--- Material for this exercise ---
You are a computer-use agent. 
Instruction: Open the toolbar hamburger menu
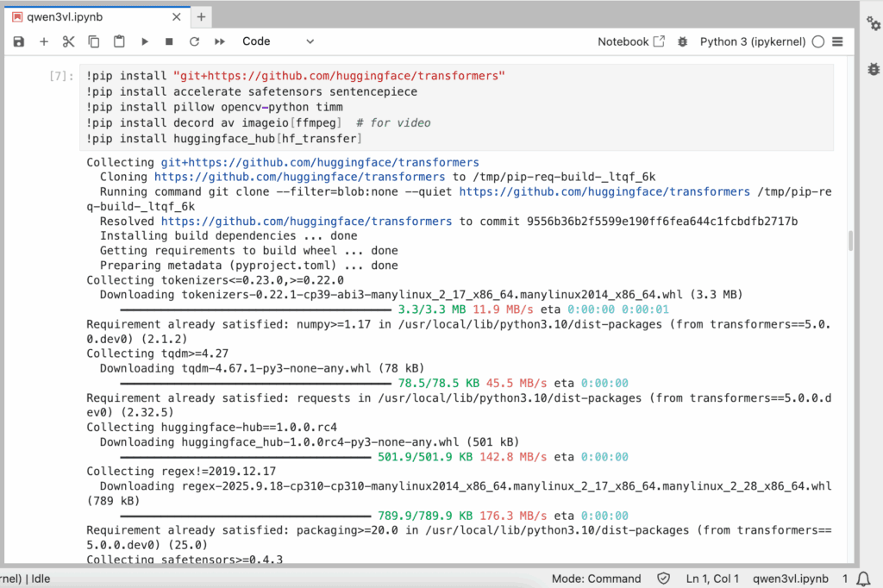tap(837, 41)
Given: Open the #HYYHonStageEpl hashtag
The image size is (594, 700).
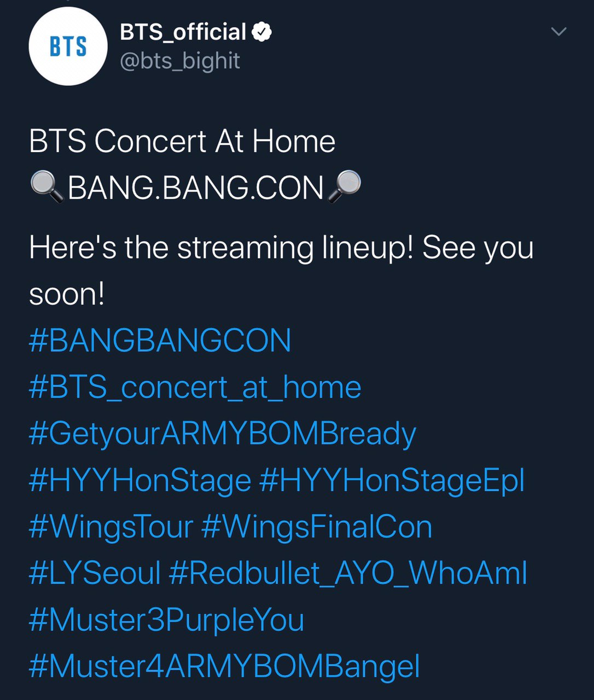Looking at the screenshot, I should point(392,481).
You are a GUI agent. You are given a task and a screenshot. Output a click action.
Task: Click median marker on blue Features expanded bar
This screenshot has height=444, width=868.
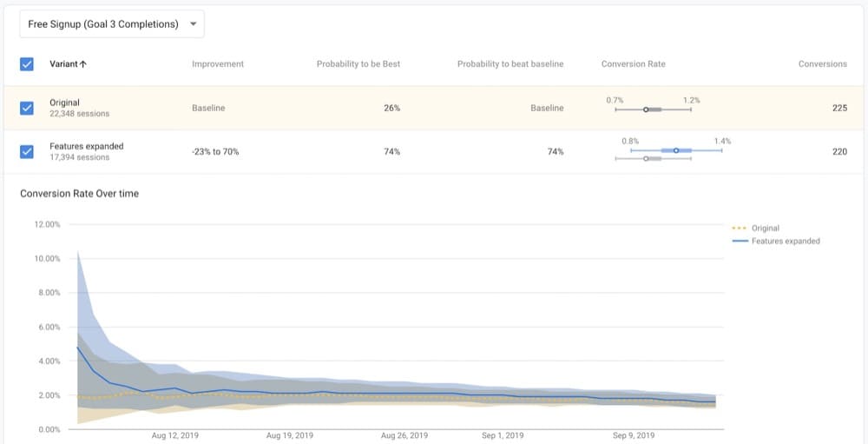coord(676,150)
---
◆ Exercise directions
The number of lines in the entries holding the word "agent" is what is needed. Supply that number only.

◆ Problem solution
2